Coca-Cola: Cổ phiếu trả cổ tức- Ảnh 1.

The dividend stocks you choose should have good growth potential and the ability to increase their dividends over time. Ideally, they should be among the top companies in terms of paying generous dividends and increasing them year after year. Coca-Cola (KO) is a good example of this.

Coca-Cola is still maintaining impressive sales growth, even as its competitors struggle to expand. Coca-Cola’s internal sales grew 12% in fiscal 2023, compared to strong growth the year before. Meanwhile, PepsiCo ’s beverage business only grew 7% in the same period. It’s clear that Coca-Cola is currently the clear winner.

Coca-Cola’s success comes from its market leadership, its focus on on-premises beverages, and its superior operational efficiency. It also has many opportunities to expand into areas beyond its traditional carbonated soft drinks.

Coca-Cola is a leader in segments such as energy drinks, tea, water and alcoholic beverages. Although it has a large share of the global beverage market, Coca-Cola still has a lot of room to improve this number in the coming years and decades.

Coca-Cola: Cổ phiếu trả cổ tức- Ảnh 2.

Coca-Cola’s ability to pay its dividend is underpinned by its strong financial position. Free cash flow improved to $9.7 billion last year, up from $9.5 billion in 2022. Management expects to spend a little more in 2024, bringing cash flow down to about $9.2 billion. That’s still well above the $8 billion in dividends the company paid out over the past 12 months.

Earnings trends are also very positive.

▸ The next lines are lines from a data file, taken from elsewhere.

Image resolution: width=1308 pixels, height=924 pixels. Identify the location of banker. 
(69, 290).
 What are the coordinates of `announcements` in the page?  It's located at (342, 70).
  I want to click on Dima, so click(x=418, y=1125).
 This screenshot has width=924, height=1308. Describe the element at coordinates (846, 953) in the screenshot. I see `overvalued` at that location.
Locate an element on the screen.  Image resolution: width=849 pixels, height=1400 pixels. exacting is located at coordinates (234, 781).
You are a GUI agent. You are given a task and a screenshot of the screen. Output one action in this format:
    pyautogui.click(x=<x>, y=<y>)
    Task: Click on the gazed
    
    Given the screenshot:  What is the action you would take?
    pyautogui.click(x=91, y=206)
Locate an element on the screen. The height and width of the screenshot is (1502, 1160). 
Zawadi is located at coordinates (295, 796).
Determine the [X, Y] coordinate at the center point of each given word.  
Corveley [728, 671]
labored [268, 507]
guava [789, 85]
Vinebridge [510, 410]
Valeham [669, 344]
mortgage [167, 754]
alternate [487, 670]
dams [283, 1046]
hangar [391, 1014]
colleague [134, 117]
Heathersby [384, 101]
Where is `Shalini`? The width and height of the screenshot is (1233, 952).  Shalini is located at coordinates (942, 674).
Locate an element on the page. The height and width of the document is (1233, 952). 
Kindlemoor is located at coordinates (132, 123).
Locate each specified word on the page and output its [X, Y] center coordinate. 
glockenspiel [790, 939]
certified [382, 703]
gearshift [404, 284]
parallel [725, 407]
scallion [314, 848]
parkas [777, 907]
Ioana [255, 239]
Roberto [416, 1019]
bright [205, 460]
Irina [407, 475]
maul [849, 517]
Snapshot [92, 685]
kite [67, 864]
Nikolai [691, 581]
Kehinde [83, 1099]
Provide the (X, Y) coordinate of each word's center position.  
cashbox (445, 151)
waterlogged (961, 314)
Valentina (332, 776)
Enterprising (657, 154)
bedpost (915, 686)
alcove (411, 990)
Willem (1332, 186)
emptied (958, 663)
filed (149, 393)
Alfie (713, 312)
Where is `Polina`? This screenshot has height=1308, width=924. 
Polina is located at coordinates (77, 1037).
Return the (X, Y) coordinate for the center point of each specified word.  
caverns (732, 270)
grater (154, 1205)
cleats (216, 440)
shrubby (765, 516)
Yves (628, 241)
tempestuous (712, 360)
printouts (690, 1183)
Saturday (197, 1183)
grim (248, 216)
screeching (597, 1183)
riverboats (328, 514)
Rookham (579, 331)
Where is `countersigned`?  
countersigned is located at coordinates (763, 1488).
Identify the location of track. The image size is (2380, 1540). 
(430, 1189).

Thanks to price increases and increased sales volumes, Coca-Cola has raised its profit margin to 29.1% of revenue in 2023, up from 28.7% in 2022. That’s double PepsiCo’s profit margin. That means dividend investors can expect their payouts to continue to rise in the coming years, as they have done for the past 60 years.

Coca-Cola: Cổ phiếu trả cổ tức- Ảnh 3.

Coca-Cola shares trade at 5.8 times earnings, double that of PepsiCo. However, the price-to-earnings (P/S) ratio has been as high as 7 times over the past five years. Coca-Cola shares have become cheaper as Wall Street investors have shifted their focus to high-growth stocks in the technology sector.

Dividend-oriented investors have taken advantage of this short-term sentiment shift to invest in this stellar business. Indeed, Coca-Cola is forecasting revenue growth to slow to 6-7% this year, and earnings may only increase by about 5%.

Still, that steady growth in both metrics is what shareholders have come to expect from the leading beverage company. Some years will see unusually strong growth, while others will be more modest. But throughout, Coca-Cola tends to have little trouble capitalizing on its enormous competitive advantage.